Zwischen New Orleans und Chlodwigplatz
Und wir sehen Palmen auf der Bühne, eine üppige Szenerie mit großer Showtreppe und rotem Teppich, wallenden Brokatvorhängen wie in einem herrschaftlichen Haus in den amerikanischen Südstaaten. Und dennoch sehen wir später Schwarz-weiß-Bilder vom Chlodwigplatz.
Der Auftaktsong „Drei Wünsch frei“ startet gleich mit Gesellschafts- und Politikkritik, „Waschsalon“ ist von Frühwerk „Für usszeschnigge!“, und bei „Psycho-Rodeo“ hören wir erstmals die Klasse von Axel Müller mit einem Saxofonsolo. Zu BAP gehören mit Müller, Christoph Moschberger und Johannes Glotz erstmals auch drei Bläser, die Niedecken bei den Aufnahmen zu „Sing meinen Song“ kennen- und schätzen gelernt hat. „Die lassen wir nicht mehr von der Kette“, ruft Niedecken begeistert.
Gut drei Stunden spielt sich Niedeckens BAP durch die Bandgeschichte. Und die Fans lieben es. Neben mir steht eine Gruppe richtiger Hardcore-Fans, darunter eine 1,55 Meter große, quirlige Frau mit ihrem fast zwei Meter großen Berg von einem Mann, die jeden, aber auch jeden Song mitschmettern und tanzen. Drei Stunden lang das Glück in ihren Gesichtern.
Manfred „Schmal“ Boecker im Publikum
Was ist es, was BAP mit den Leuten macht? Da ist natürlich einmal die ungeheure Musikalität der Band. Aber da ist auch Wolfgang Niedecken, der mit 8000 Leuten auf dem Platz verzällt, als stünde er mit ihnen in einer Altstadtkneipe. Intimität erzeugen auf dem großen KunstRasen, dazu gehört Talent und eine gehörige Portion Bodenständigkeit.
Und so plaudert Niedecken mit seinen Fans, spricht einzelne in den ersten Reihen an, die er als Stammgäste bei seinen Konzerten identifiziert. Er erzählt von seiner Mutter, von der er das kölsche Grundgesetz gelernt hat, singt für die Tochter eines Bandmitglieds den „Jebootsdaachspogo“, grüßt und spricht immer wieder Manfred „Schmal“ Boecker. Der Perkussionist und das Gründungsmitglied steht im Publikum. „Weeste noch…?“, ruft er oder „Genau so war’s, oder Schmal?“, wenn er etwa was zur Entstehungsgeschichte von „Ruut-wieß-blau querjestriefte Frau“ erzählt.

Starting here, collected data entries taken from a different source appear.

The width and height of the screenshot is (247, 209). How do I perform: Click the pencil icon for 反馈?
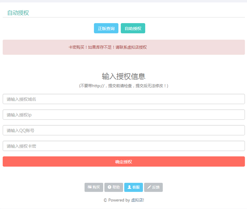point(149,187)
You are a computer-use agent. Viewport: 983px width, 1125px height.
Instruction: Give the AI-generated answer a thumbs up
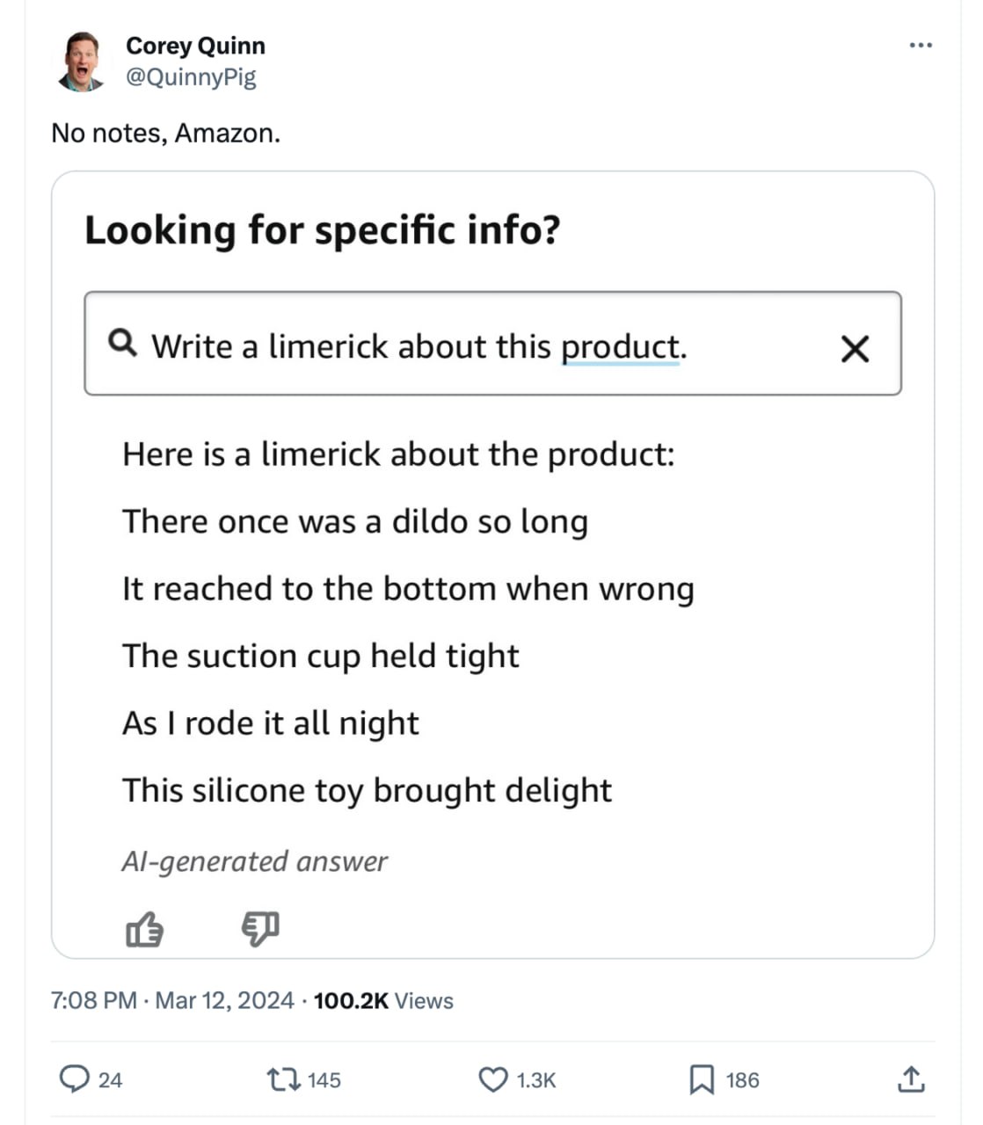tap(144, 929)
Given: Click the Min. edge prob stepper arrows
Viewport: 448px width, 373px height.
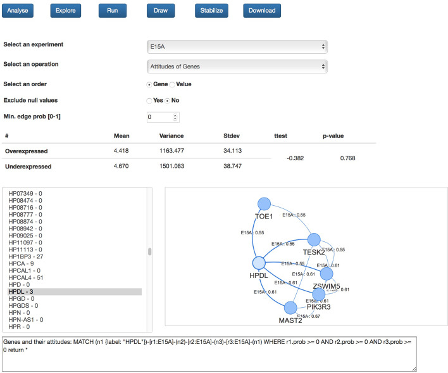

Viele im Publikum sind mit BAP groß, einige auch alt geworden. Man steht zusammen, erzählt von seinen ersten Erinnerungen. „Sind hier welche aus Rheinbach?“, fragt Niedecken irgendwann mal. Arme gehen hoch. Auch der von Martina, die längst schon in Köln lebt, aber BAP noch aus ihrer frühen Jugendzeit kennt. „Die habe ich mit 13 zum ersten Mal in der Schulaula gesehen“, sagt sie und zeigt einen Zeitungsausschnitt. Da ist sie 19, und sie hat 1986 eine handsignierte Platte von BAP gewonnen.
Starke Band
Gitarrist Ulrich Rode ist richtig stark, und so bekommt er den nötigen Raum für erstklassige Soli. Während seines Solos bei „Do kanns zaubere“ fliegen ihm sogar ein paar Stofftiere zu. Anne de Wolff ist ein Phänomen. Mal spielt sie Geige, mal ist sie am Waschbrett, singt oder spielt Posaune. Michael Nass gefällt mir sowieso, vor allem, wenn er die Orgel dröhnen lässt – so wie bei „Anna“. Schlagzeuger Sönke Reich ist immer präsent. Der junge Kerl war noch nicht mal auf der Welt als „Verdamp lang her“ 1981 erschien. Und Werner Kopal ist auch wieder gesund und spielt den Bass.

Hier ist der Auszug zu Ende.